_Task instructions_. Set out exactly every line of the entries below, starting at the line that holds "Open the apps grid icon top left" and stopping after the line that holds "Task: Open favorites via the star icon".

_Collected data_.
⁂

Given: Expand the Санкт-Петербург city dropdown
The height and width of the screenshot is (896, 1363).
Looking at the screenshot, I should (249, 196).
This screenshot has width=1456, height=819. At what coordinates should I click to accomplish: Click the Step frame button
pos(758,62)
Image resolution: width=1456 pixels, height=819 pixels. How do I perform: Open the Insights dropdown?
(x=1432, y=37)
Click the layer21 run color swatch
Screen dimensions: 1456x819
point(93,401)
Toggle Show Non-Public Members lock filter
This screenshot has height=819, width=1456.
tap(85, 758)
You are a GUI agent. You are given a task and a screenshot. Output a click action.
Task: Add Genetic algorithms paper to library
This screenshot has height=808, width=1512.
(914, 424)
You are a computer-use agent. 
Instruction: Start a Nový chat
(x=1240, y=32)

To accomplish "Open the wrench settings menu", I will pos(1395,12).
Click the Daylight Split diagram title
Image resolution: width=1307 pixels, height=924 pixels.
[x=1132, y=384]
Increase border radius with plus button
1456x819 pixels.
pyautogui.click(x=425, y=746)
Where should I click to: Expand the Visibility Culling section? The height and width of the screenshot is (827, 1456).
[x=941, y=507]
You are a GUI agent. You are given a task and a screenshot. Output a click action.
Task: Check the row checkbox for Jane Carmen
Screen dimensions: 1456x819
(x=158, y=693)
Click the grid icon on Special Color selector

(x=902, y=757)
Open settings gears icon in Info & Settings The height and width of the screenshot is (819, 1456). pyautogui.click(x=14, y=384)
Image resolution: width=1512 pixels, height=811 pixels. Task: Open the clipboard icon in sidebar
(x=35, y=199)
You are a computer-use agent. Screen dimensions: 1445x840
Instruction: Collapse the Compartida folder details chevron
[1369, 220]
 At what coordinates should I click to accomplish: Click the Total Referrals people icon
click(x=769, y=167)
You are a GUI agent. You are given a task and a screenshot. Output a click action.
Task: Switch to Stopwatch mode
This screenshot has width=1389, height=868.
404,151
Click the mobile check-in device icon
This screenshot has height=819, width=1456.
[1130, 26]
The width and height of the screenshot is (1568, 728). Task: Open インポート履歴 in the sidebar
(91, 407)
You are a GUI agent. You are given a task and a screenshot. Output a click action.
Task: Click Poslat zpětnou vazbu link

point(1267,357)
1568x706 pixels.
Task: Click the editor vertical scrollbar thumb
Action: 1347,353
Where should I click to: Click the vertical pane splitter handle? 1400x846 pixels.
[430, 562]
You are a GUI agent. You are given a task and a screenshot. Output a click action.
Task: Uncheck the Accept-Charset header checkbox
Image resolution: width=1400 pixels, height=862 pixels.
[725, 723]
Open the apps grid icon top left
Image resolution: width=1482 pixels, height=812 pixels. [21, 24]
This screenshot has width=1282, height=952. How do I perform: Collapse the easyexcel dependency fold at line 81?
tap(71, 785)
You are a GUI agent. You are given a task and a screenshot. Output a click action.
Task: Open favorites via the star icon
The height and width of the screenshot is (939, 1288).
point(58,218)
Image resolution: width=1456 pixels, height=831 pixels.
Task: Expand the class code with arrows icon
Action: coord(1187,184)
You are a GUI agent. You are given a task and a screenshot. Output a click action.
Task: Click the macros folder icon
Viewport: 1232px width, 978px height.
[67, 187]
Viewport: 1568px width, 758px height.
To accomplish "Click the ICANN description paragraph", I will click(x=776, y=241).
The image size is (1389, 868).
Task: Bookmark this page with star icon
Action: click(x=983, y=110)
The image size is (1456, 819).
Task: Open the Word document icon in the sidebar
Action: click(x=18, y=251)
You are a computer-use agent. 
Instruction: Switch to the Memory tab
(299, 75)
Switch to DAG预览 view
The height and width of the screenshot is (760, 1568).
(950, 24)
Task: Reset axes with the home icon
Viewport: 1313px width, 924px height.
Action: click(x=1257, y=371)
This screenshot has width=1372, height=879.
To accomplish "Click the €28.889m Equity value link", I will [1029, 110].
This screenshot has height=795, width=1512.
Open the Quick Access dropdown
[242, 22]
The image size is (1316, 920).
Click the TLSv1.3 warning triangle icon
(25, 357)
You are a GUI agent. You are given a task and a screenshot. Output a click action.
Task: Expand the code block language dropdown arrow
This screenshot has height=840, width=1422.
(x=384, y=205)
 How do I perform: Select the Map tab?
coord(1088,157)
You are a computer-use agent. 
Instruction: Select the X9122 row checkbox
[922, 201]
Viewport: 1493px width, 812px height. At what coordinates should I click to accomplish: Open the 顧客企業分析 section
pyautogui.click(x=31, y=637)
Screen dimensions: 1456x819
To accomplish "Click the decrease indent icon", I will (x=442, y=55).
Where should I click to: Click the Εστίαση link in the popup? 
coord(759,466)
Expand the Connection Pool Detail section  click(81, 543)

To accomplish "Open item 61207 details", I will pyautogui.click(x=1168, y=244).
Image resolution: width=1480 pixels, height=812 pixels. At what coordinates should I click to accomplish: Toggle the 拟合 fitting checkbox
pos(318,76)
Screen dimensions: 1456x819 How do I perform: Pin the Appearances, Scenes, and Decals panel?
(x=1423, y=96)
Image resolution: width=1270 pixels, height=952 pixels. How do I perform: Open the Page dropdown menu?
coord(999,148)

⁂

_Written response_.
Open the apps grid icon top left
Image resolution: width=1482 pixels, height=812 pixels. [21, 24]
This screenshot has width=1282, height=952. How do I perform: Collapse the easyexcel dependency fold at line 81?
tap(71, 785)
You are a GUI agent. You are given a task and a screenshot. Output a click action.
Task: Open favorites via the star icon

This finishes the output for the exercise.